> [Exercise material]

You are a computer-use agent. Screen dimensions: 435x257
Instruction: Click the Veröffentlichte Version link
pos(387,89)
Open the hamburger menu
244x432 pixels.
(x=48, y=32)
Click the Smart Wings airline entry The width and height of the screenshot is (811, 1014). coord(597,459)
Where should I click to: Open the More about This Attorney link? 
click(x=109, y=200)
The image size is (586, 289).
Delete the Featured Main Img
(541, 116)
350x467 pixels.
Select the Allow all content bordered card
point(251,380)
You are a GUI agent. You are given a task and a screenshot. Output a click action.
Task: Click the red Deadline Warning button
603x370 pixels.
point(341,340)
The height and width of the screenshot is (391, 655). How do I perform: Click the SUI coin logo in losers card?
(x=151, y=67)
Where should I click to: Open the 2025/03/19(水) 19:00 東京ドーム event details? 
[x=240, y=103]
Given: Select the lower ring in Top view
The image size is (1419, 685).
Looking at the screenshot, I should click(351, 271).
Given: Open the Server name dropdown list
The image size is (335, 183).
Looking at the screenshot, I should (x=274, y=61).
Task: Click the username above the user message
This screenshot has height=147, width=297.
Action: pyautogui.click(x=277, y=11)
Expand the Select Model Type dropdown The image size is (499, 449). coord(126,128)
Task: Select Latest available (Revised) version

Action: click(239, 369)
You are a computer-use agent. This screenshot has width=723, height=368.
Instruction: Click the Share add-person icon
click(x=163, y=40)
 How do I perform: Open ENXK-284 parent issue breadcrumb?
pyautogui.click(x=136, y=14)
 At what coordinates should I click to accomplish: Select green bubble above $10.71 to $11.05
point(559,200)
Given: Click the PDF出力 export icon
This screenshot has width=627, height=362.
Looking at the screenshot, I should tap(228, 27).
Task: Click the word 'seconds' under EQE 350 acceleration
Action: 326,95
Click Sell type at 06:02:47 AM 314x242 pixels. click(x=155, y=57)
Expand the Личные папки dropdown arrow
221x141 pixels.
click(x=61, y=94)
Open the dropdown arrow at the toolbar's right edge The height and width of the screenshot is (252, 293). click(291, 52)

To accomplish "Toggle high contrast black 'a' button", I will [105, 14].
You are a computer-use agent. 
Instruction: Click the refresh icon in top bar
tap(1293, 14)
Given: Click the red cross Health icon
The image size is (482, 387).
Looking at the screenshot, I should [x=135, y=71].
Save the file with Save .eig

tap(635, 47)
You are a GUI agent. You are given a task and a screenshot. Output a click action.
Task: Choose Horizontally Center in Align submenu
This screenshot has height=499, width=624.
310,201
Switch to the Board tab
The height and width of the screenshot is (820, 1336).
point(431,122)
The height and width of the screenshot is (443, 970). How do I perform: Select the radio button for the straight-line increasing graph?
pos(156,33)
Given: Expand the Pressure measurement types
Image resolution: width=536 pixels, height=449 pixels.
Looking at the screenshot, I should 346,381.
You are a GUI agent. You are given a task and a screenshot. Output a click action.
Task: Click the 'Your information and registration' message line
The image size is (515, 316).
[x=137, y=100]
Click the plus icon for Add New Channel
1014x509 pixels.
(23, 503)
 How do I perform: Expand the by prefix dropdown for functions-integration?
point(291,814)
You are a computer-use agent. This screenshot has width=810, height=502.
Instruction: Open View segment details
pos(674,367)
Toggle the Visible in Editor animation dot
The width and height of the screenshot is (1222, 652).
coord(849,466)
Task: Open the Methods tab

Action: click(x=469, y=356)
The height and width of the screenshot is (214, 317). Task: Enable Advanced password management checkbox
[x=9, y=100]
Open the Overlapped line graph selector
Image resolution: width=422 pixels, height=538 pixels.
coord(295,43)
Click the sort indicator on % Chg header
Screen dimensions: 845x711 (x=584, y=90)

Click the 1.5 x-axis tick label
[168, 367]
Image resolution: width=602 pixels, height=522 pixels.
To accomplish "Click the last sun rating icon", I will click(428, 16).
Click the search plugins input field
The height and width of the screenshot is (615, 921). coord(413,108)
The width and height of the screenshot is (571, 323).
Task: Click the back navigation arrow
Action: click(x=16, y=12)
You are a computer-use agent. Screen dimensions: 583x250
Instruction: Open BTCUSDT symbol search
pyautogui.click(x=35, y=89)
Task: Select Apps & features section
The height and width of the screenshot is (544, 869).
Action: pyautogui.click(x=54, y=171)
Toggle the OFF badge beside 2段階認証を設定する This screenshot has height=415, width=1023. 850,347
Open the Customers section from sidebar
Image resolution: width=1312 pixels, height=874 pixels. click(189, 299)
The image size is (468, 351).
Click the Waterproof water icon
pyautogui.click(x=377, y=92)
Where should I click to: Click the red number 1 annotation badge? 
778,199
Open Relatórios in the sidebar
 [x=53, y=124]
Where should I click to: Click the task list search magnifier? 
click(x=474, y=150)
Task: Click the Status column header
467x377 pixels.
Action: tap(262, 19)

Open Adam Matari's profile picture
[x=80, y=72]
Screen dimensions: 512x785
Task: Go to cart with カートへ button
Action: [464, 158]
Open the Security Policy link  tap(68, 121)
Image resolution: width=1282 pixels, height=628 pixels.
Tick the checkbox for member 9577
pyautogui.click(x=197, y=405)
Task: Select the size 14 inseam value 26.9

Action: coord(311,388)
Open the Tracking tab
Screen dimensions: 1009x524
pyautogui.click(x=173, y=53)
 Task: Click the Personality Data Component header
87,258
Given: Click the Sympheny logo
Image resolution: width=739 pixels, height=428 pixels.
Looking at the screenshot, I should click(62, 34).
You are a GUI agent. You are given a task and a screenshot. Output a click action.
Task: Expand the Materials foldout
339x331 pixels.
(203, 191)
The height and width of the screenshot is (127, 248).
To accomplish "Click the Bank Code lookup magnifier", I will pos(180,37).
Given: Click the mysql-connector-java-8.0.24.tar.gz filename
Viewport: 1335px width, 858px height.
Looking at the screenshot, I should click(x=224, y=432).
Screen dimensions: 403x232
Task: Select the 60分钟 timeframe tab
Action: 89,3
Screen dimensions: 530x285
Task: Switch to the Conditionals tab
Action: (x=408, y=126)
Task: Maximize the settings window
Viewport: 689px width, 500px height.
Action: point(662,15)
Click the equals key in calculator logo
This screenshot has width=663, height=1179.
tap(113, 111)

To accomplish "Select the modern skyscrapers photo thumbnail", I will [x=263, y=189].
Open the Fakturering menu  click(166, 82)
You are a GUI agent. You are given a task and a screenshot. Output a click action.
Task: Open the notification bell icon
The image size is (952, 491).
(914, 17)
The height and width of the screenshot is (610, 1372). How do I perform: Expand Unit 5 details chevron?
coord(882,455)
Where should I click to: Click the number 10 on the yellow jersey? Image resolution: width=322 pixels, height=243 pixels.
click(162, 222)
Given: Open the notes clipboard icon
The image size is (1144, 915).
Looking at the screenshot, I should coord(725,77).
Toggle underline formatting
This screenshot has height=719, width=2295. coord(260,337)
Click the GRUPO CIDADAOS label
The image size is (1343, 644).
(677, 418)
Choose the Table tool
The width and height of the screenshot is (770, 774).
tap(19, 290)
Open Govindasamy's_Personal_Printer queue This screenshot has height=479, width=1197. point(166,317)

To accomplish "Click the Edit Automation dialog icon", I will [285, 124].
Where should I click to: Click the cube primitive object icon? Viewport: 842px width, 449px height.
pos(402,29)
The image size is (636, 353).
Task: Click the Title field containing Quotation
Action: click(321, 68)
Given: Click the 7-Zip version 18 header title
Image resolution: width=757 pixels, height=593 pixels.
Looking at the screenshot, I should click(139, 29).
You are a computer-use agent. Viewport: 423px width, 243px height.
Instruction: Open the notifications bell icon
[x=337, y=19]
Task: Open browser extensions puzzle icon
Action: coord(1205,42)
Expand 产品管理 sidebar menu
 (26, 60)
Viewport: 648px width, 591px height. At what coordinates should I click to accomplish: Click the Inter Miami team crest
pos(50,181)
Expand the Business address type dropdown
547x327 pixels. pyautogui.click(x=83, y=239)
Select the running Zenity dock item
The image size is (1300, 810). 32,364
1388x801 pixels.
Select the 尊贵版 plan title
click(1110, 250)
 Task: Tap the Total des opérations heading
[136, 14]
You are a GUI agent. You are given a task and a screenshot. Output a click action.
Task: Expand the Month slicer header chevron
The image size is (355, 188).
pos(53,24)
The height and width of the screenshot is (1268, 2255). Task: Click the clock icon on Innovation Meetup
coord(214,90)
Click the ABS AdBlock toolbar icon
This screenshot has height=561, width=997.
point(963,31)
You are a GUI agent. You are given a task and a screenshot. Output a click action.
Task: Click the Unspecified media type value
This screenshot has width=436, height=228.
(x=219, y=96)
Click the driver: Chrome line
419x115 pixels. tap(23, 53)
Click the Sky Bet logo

> [Problem statement]
Only those lines of the entries above that run from the line containing "Instruction: Open BTCUSDT symbol search" to the line containing "Given: Click the Sympheny logo", both included, should be transcribed exactly.

> [Response area]
Instruction: Open BTCUSDT symbol search
pyautogui.click(x=35, y=89)
Task: Select Apps & features section
The height and width of the screenshot is (544, 869).
Action: pyautogui.click(x=54, y=171)
Toggle the OFF badge beside 2段階認証を設定する This screenshot has height=415, width=1023. 850,347
Open the Customers section from sidebar
Image resolution: width=1312 pixels, height=874 pixels. click(189, 299)
The image size is (468, 351).
Click the Waterproof water icon
pyautogui.click(x=377, y=92)
Where should I click to: Click the red number 1 annotation badge? 
778,199
Open Relatórios in the sidebar
 [x=53, y=124]
Where should I click to: Click the task list search magnifier? 
click(x=474, y=150)
Task: Click the Status column header
467x377 pixels.
Action: tap(262, 19)

Open Adam Matari's profile picture
[x=80, y=72]
Screen dimensions: 512x785
Task: Go to cart with カートへ button
Action: [464, 158]
Open the Security Policy link  tap(68, 121)
Image resolution: width=1282 pixels, height=628 pixels.
Tick the checkbox for member 9577
pyautogui.click(x=197, y=405)
Task: Select the size 14 inseam value 26.9

Action: coord(311,388)
Open the Tracking tab
Screen dimensions: 1009x524
pyautogui.click(x=173, y=53)
 Task: Click the Personality Data Component header
87,258
Given: Click the Sympheny logo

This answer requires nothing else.